== Text excerpt ==
Since it is true the appellant had already served 2⅝ years on a conviction for this charge before it was overturned and remanded for a new trial, it is likewise true that he would be credited with that time on any new sentence he might receive on retrial.
It is also true that he would only have to serve 7⅜ years of any new sentence before he would be eligible for parole. But it is not true that he would only have to serve 7½ years upon conviction regardless of the length of his sentence, whether it be 20 years, 80 years, or life imprisonment.
There is no guarantee that appellant will be paroled at his first eligibility date. Further, it is possible that with a sentence of 80 years or life imprisonment, he might be required to serve a term considerably longer than 7½ years. Even if paroled at the earliest possible date, he would remain under the sentence and could be recommitted if he violated the terms of the parole.
The prosecutor misstated the law. His misstatement was objected to by the appellant. The trial court did not rule upon the objection, but neither did the court admonish the jury or correct the misstatement. The jury was left with the impression that if it imposed a life sentence the appellant would not serve longer than 7½ years and that, in his case, a life sentence would constitute no greater punishment than did a sentence of 20 years.
As a practical matter, if this conviction were to be affirmed, the appellant might be paroled at the end of 7½ years. This is not necessarily so, however, and a jury should not be misadvised by the Commonwealth’s Attorney as to the legal effect of its verdict, nor should a verdict based upon such a misstatement of the law be allowed to stand.
The appellant also contends the trial court erred by refusing to admit competent and relevant evidence at the trial. A store clerk identified appellant as the person who committed the robbery. She denied that she had ever stated that she was unsure as to whether appellant committed the robbery. Four witnesses were produced by appellant who testified they heard the store clerk state to a police officer at a preliminary hearing that the witness was not sure of her identification of appellant.
The appellant also offered to prove that the police officer to whom the store clerk had made this statement attempted to coerce the clerk into making a positive identification of appellant by stating to her,
“Don’t let that guy’s looks intimidate you. You know that’s him. We know that’s him. Now go in there and identify him as being the man.”
This proffered testimony was refused admission on the ground that it was hearsay. The purpose of the testimony was to attack the credibility of the witness who identified the appellant by showing that the identification may have resulted from coercion and intimidation by a police officer. It was not offered to prove the truth of a statement but only to show that such a statement was made. Testimony substantially to the same effect, if offered upon retrial, will be admissible in evidence.
The appellant’s allegation concerning a parole officer’s testimony relating to appel*854lant’s conviction of a number of criminal offenses other than the two convictions upon which his first-degree persistent felony offender status was predicated is not preserved for review, and his contention concerning identification based upon a suggestive photo display is without merit.
The judgment is reversed for further proceedings consistent with this opinion.
STEPHENS, C.J., and GANT, LAMBERT and LEIBSON, JJ., concur. WINTERSHEIMER, J., dissents by separate opinion in which STEPHENSON, J., joins.

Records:
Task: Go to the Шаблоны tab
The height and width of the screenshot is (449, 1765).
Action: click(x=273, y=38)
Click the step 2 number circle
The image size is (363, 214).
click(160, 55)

== Written instruction ==
Please extract, word for word, the passage of the court opinion that runs from "Since it is" up to and including "receive on retrial.".

== Expected output ==
Since it is true the appellant had already served 2⅝ years on a conviction for this charge before it was overturned and remanded for a new trial, it is likewise true that he would be credited with that time on any new sentence he might receive on retrial.